Yeah, I guess I was always a heads down engineer. I've done a lot of open source for a long time. And some people may know me from my work. I was a Vue core team member before I was at Google. I went into emeritus status when I started caretaking the Angular team, because that's just too weird.
And then before that, I was really heavily involved in the React community and gave keynotes at React conferences. I'm probably one of the only devs who's gone through. all of the major frameworks and involvement in that way.
I love open source. I love coding. That's a huge passion of mine. I think one of my favorite things to do is code.
So, in going into some of those things, what I noticed was even on the open source side, when projects that I worked on became popular, I'd have to deal with humans. And sometimes I was really bad at that, to be honest. People wanted features that I wasn't aligned to. You have to learn how to communicate with grace under fire, especially in open source.
And also for jobs - I'll just say one quick story - I used to work at Zillow and I was like heads down coding all day long. I was definitely like, "I don't want to go to meetings. Those are dumb. I don't want to talk to other people. That's dumb." I just wanted to get my work done. I just want to code.
And at one point there was like a company party and this guy came up to my desk who ended up becoming a good friend of mine and a good peer, like a collaborator of mine, he came up and he was like, "Hey, why don't you come to the party?" And I was like, "no, I want to code. I need to get stuff done. "
And he was like, do you really think that you're gonna be able to get stuff done and if you can't get along with people and get to know them? And I was like, "no..."
And that was probably the kindest thing that someone has ever said to me at work. Not... we talk about kind, not nice sometimes... that was a very kind thing he did that day.

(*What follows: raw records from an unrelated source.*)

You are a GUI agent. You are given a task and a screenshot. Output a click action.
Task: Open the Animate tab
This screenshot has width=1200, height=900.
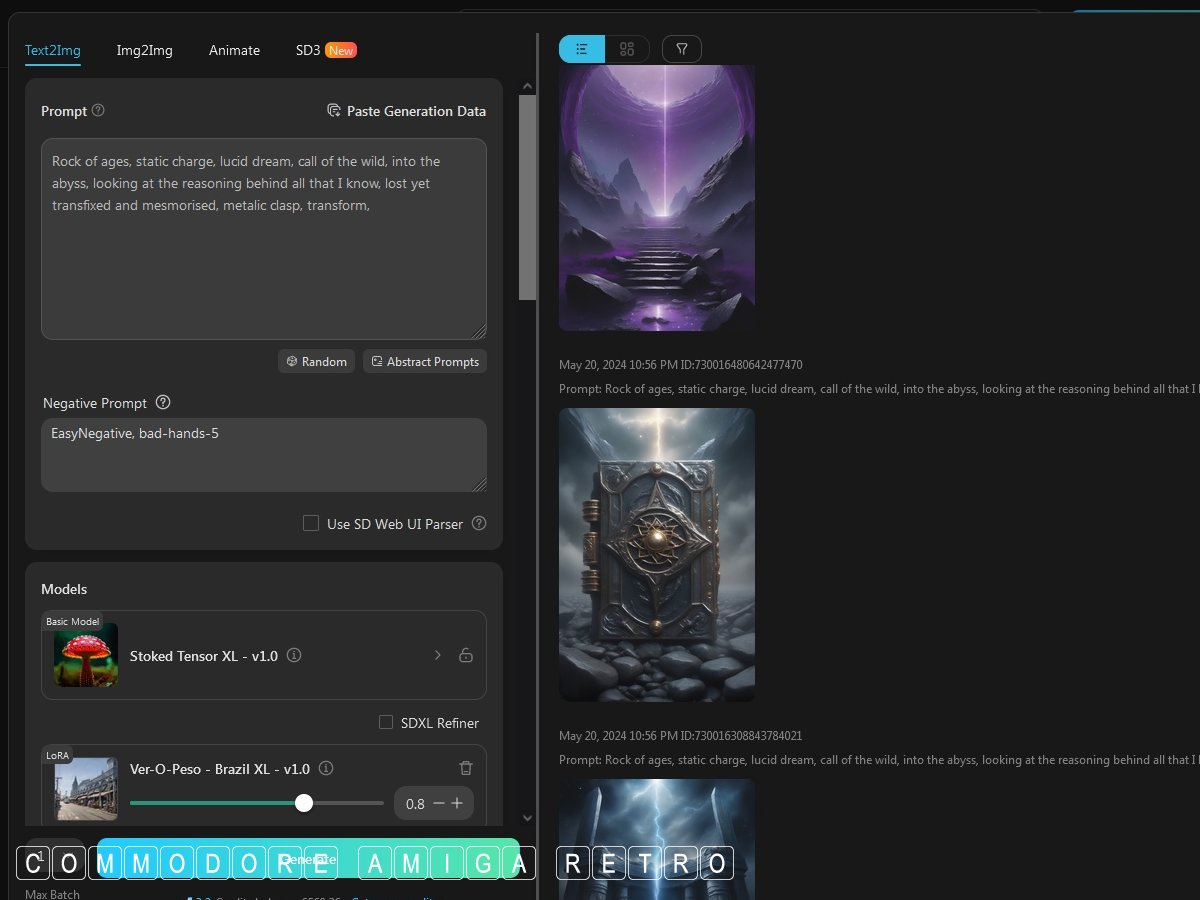coord(234,50)
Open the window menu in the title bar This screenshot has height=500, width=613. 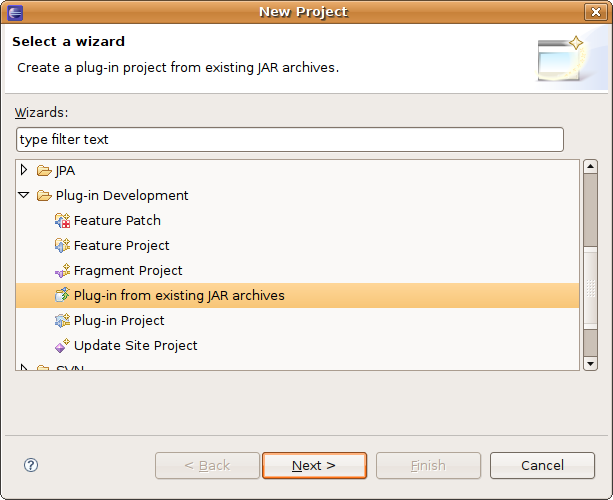coord(15,12)
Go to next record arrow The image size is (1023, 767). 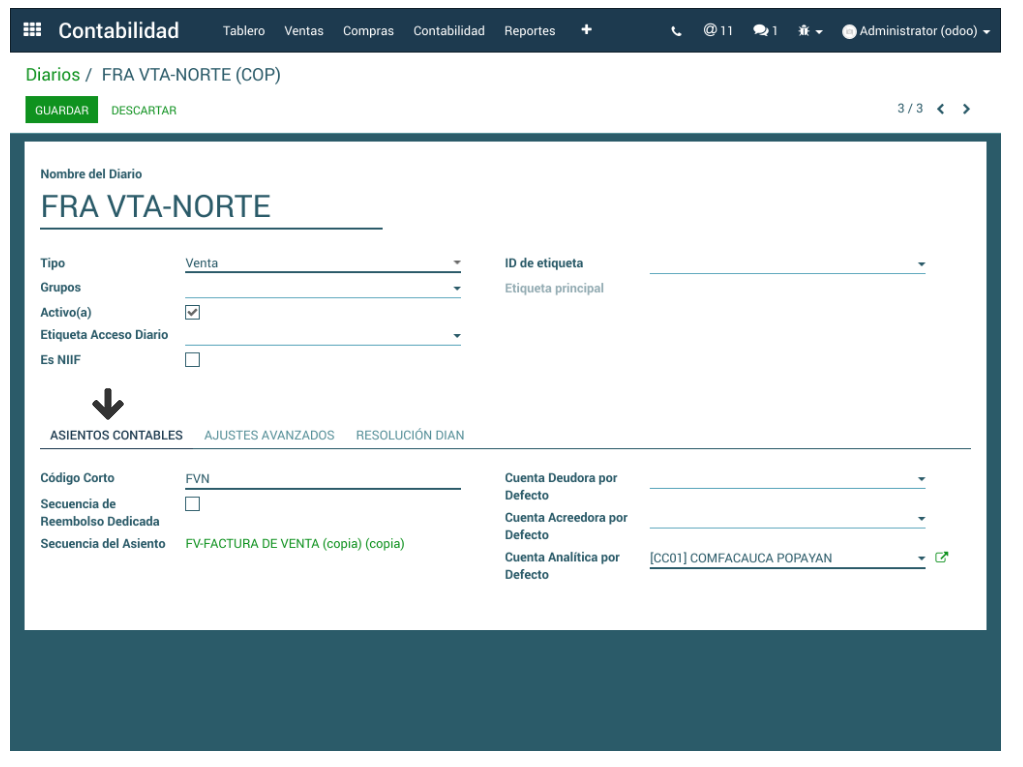(x=966, y=109)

Are there any particular tactics you've found helpful engaging with people in open source?
Yeah, I think approaching with curiosity is something that I try to do. I'm not always successful at doing, especially if something doesn't seem right. You kind of want to push back initially. I've really tried to learn how to not do that and ask questions instead. I'm not always good at that.
Another one is the fundamental attribution error. I I struggle with that one. The premise of that is basically that you attribute any wrongdoing of yourself to conditions like, "oh, I was tired that day, I was sick, I wasn't feeling good," or, you know, whatever.
And with other people, you attribute that to their person, you're like, "that person is mean, that person was bad." And that's a really... that's a big thing. Like you have to think about that a lot and remind yourself, or at least I have to think about that a lot and make sure that I'm not doing that and making sure I'm showing everybody else empathy and grace.
What have you found helpful to develop empathy for other people?
One thing that I talk about in the book in the first chapter is I think a lot started to resonate for me and gave me a system for thinking about these when I started learning about values.
Values are really interesting because when you talk about values, there's no judgment attached to it. Like if you have a value that is family or a value that is humor or a value that is beautiful mess or meaningful work, there's nothing wrong with having that as a value and not having that as a value and people have different values.
And so what I notice a lot of times when people can't get along, it's usually because their values are misaligned. And I think in movies and TV and books, what people want to do is make a good side and a bad side. And that's very infrequently the case that one person is on the side of light and the other one is on the side of evil.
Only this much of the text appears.